SA: Yes, so high (indicates preferred size) it is (names preferred price)

Me: Great I’ll take it.

SA: No, no we don’t have any.

Ergo I now have the secret to getting good service: go to Thailand.

Tuesday, March 20, 2001

Bribes & Battery Hens

I am now fully live and writing to you from the comfort of my own home. I was planning on writing this much sooner although clearly I am operating on Malaysian time now which is a much more ‘relaxed’ (just as long as you don’t want anything urgently) way to be.

In the end it took 6 men 2 months and 4 separate visits to get us connected with telephone and Internet.

Chinese New Year.
We were invited to Chinese New Year celebrations at a friend’s house (lost again), which was great fun except for my disappointment at the lack of fireworks (they are illegal here). One dish with jellyfish had to be tossed in the air with chops sticks as high as you could for good luck for the coming year. We were told that we are a good match (a Goat and a Boar) and given several ang pow packets (money) traditionally for children but because we aren’t married, we got them. Next year we have to give ang pow. We also tried the infamous Durian (for those intrepid travellers who may have tasted the fruit in Thailand apparently this is somewhat stronger than the Thai version of the fruit - I can’t comment at this stage). Anyway Durian is very popular in Malaysia and is notorious because of the smell – I say smell I mean stench. It is very overpowering and not the kind of smell that would make you curious about wanting to put the source of the smell in your mouth. It is graded here by numbers, the stronger the smell the more desirable the fruit, the higher the number. The version we tried was in the form of a cake – very misleading, it all looked cake-like; light and creamy and sweet. Once you have tasted it you wonder why you would think of flavouring a cake with something that smells rotten with a very strong garlicky oniony, very very bizarre. Unfortunately there are two seasons when the fruit is available and the next one doesn’t start until June so I’ll have to wait to try Durian a la naturalle.

Police and anyone in a uniform on a bike/scooter i.e. parking attendants like a little extra money for the holidays (Chinese New Year) so the moral of the story is drive exceedingly carefully around any holidays. First they will get out the ticket book and hover the pen in a threatening manner as though about to write something.
Man in uniform: ‘It will be $500 for insert traffic offence just committed’. Apparently the maximum fine for a traffic offence is $100 (200FRF)
GM: ‘How can you help me?’ (To be translated as ‘OK how much will it take for you to let me go?’).

■ Data extract:

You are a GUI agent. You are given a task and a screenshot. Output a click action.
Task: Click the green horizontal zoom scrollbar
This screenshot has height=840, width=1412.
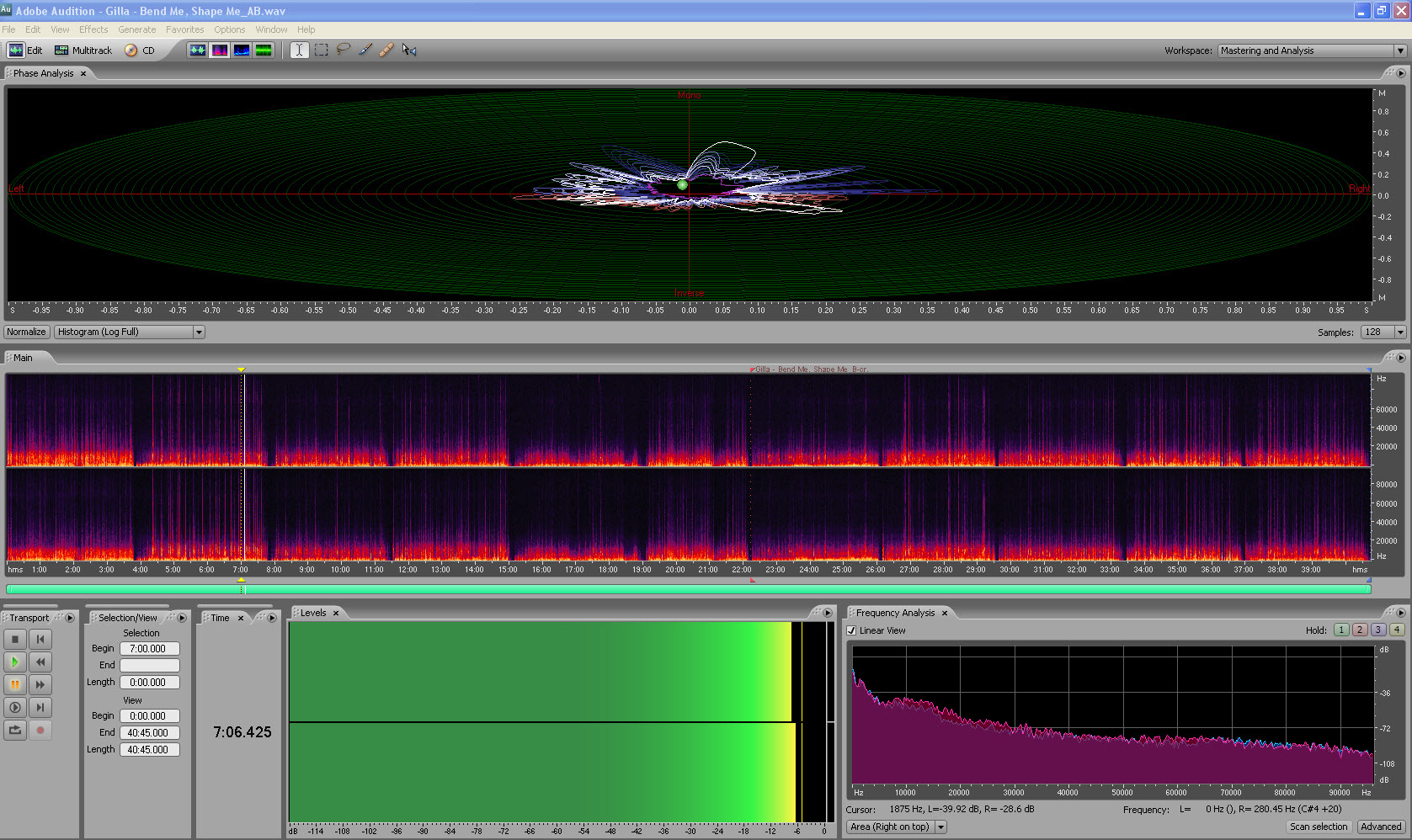tap(688, 589)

■ Directive: Reproduce the passage of the Malaysia blog excerpt verbatim, starting at "Bribes & Battery" and ending at "urgently) way to be.".

■ Result:
Bribes & Battery Hens

I am now fully live and writing to you from the comfort of my own home. I was planning on writing this much sooner although clearly I am operating on Malaysian time now which is a much more ‘relaxed’ (just as long as you don’t want anything urgently) way to be.